WORK INSTRUCTION - Without the pictures, copy all the entries below exactly.

Excerpts from a dataset -
"""
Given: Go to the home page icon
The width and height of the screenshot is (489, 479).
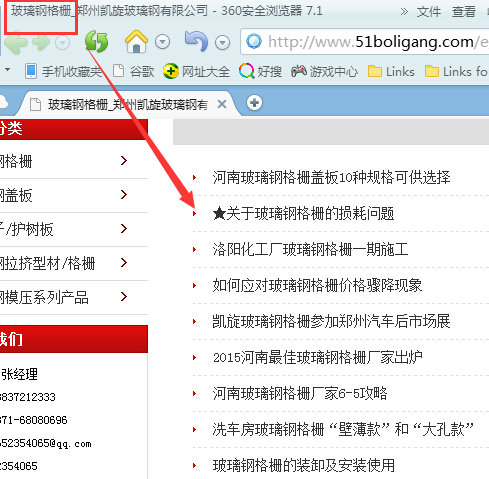Looking at the screenshot, I should 136,41.
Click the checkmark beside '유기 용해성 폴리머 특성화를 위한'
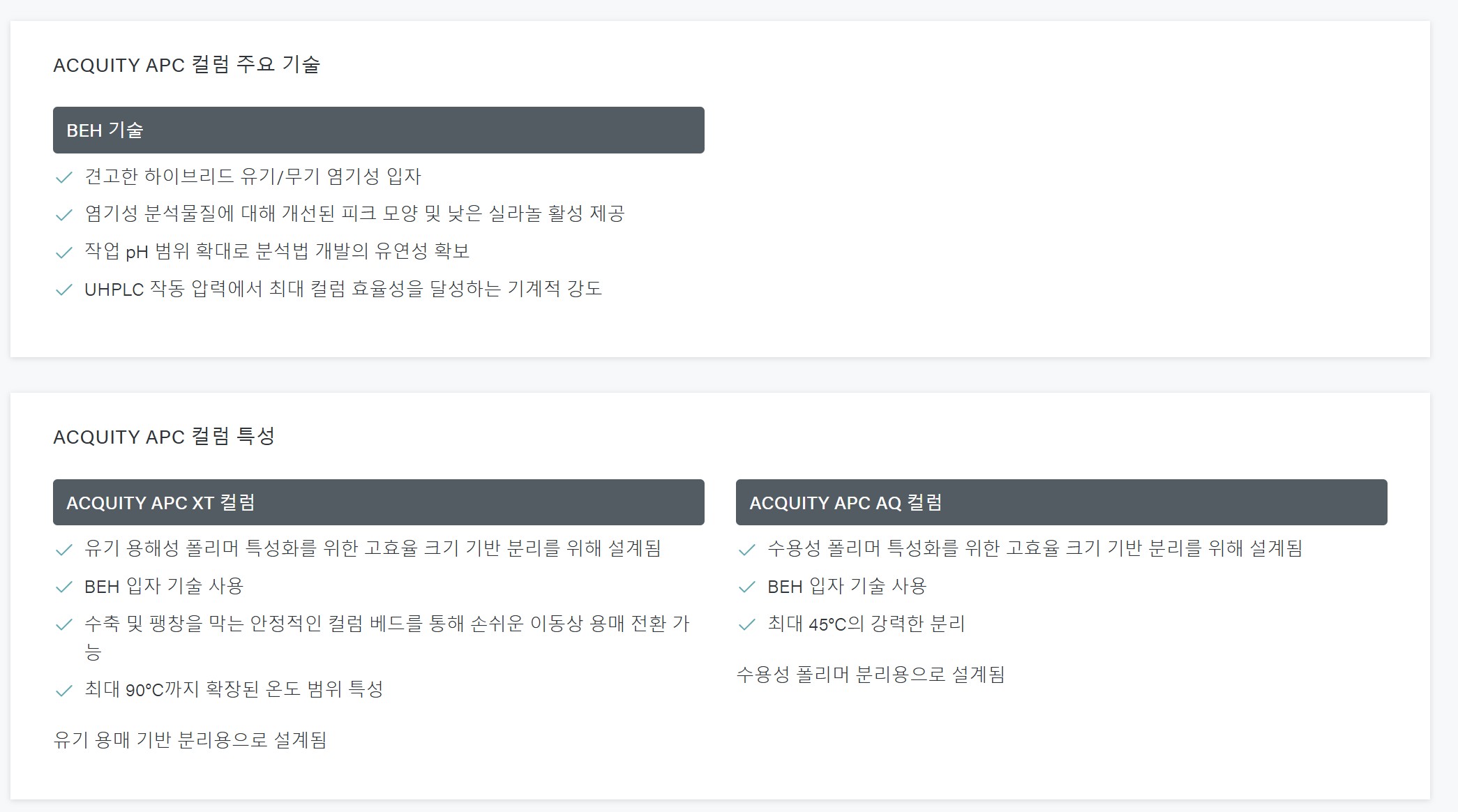The width and height of the screenshot is (1458, 812). click(x=63, y=550)
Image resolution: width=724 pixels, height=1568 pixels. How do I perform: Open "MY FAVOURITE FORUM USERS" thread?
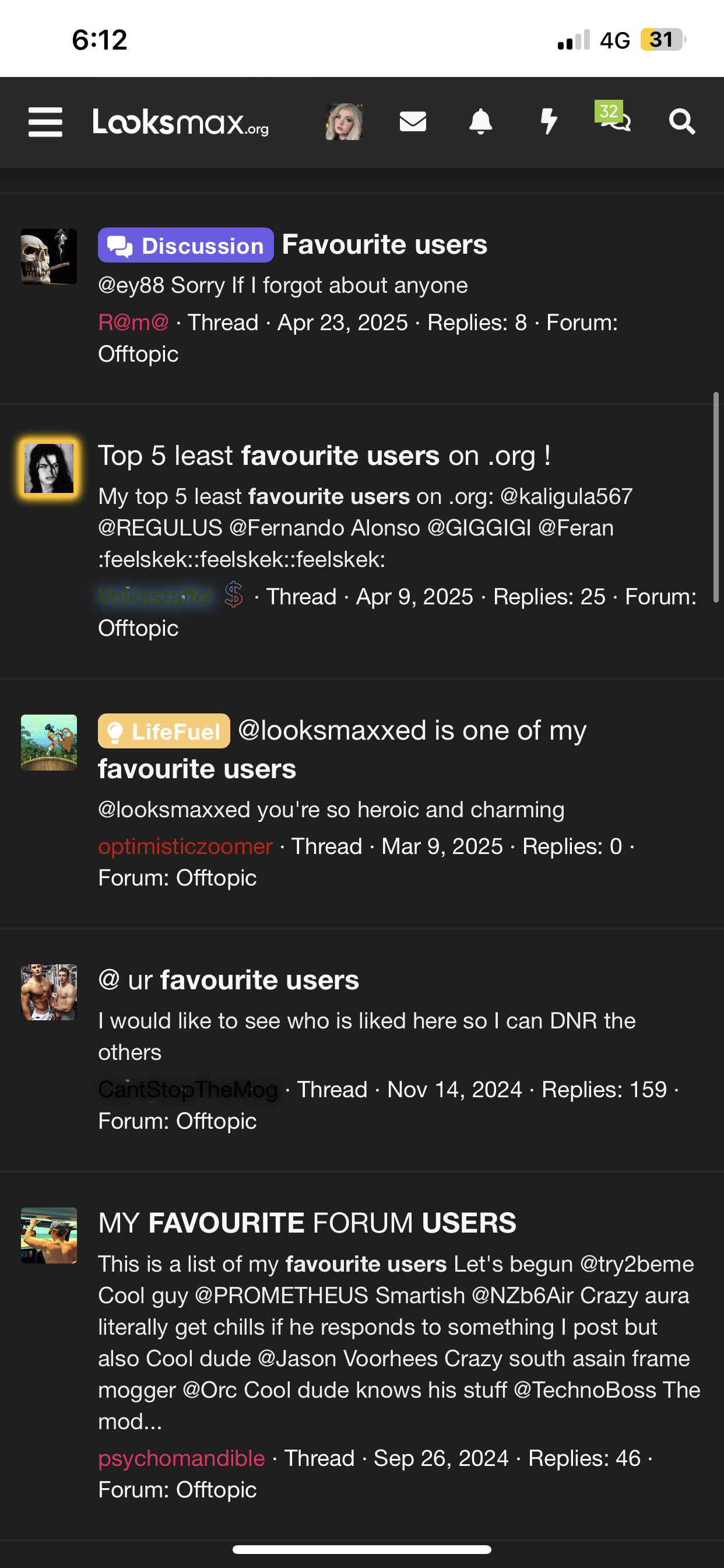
"""
TASK ANSWER -
Given: Go to the home page icon
The width and height of the screenshot is (489, 479).
Looking at the screenshot, I should 136,41.
Click the checkmark beside '유기 용해성 폴리머 특성화를 위한'
The width and height of the screenshot is (1458, 812). click(x=63, y=550)
Image resolution: width=724 pixels, height=1568 pixels. How do I perform: Open "MY FAVOURITE FORUM USERS" thread?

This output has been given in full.